** Opening TEXT SHOWN block **
Scientific classification
- Kingdom: Plantae
- Clade: Embryophytes
- Clade: Tracheophytes
- Clade: Spermatophytes
- Clade: Angiosperms
- Clade: Eudicots
- Clade: Asterids
- Order: Gentianales
- Family: Rubiaceae
- Genus: Aulacocalyx
- Species: A. mapiana
- Binomial name: Aulacocalyx mapiana Sonké & Bridson

= Aulacocalyx mapiana =

- Genus: Aulacocalyx
- Species: mapiana
- Authority: Sonké & Bridson
- Conservation status: VU

Species of flowering plant

Aulacocalyx mapiana is a species of flowering plant in the family Rubiaceae. It is a shrub or tree native to Cameroon and Equatorial Guinea. The species was described in 2001, and is listed as Vulnerable by the IUCN.

==Taxonomy==
The species was described by Bonaventure Sonké and Diane Mary Bridson in 2001.

==Distribution==
Aulacocalyx mapiana is native to the wet tropical biome of Cameroon (Southwest Region and South Region) and Equatorial Guinea (Wele-Nzas). Its estimated extent of occurrence is 20586 km2.

The species grows in evergreen, submontane forests (Cameroonian Highlands forests and Atlantic Equatorial coastal forests) at elevations of 200-1600 m.

==Description==
Aulacocalyx mapiana is a shrub or small tree. It grows up to 15 m high.

==Conservation==
In 2020, the IUCN listed Aulacocalyx mapiana as Vulnerable. The species is relatively rare. It is threatened by agriculture, logging, and mining.

The species is present in Banyang-Mbo Wildlife Sanctuary and Campo Ma'an National Park, and is found near the Rumpi Hills Wildlife Sanctuary.
** Closing TEXT SHOWN block **
** Opening INPUT DATA block **
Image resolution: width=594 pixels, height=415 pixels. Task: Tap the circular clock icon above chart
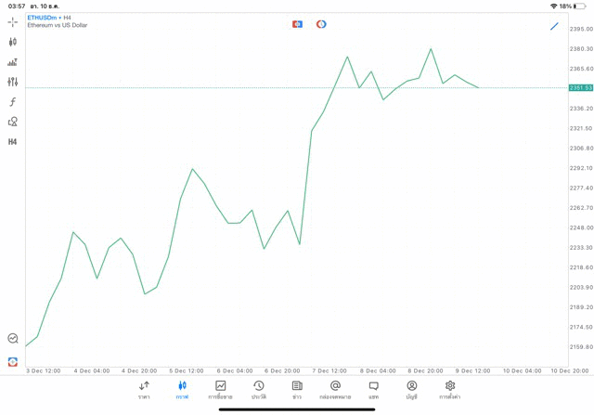(321, 24)
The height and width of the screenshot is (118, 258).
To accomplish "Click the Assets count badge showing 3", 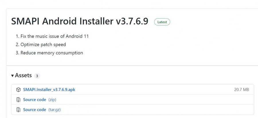I will [37, 76].
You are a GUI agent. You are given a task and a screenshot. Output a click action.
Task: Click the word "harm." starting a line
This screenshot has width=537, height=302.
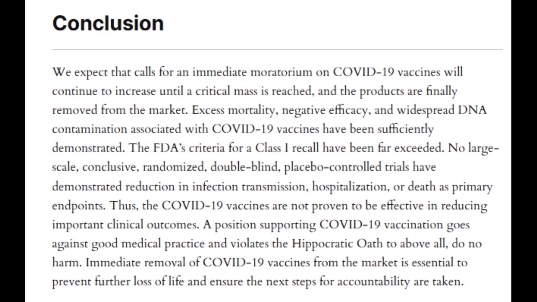[67, 263]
** Closing INPUT DATA block **
ACTION ITEM: Retype the passage of the Aulacocalyx mapiana article that starts at the words "The species grows" and ends after the words "Hills Wildlife Sanctuary.". Nothing in the records is needed here.

SOLVED EXERCISE:
The species grows in evergreen, submontane forests (Cameroonian Highlands forests and Atlantic Equatorial coastal forests) at elevations of 200-1600 m.

==Description==
Aulacocalyx mapiana is a shrub or small tree. It grows up to 15 m high.

==Conservation==
In 2020, the IUCN listed Aulacocalyx mapiana as Vulnerable. The species is relatively rare. It is threatened by agriculture, logging, and mining.

The species is present in Banyang-Mbo Wildlife Sanctuary and Campo Ma'an National Park, and is found near the Rumpi Hills Wildlife Sanctuary.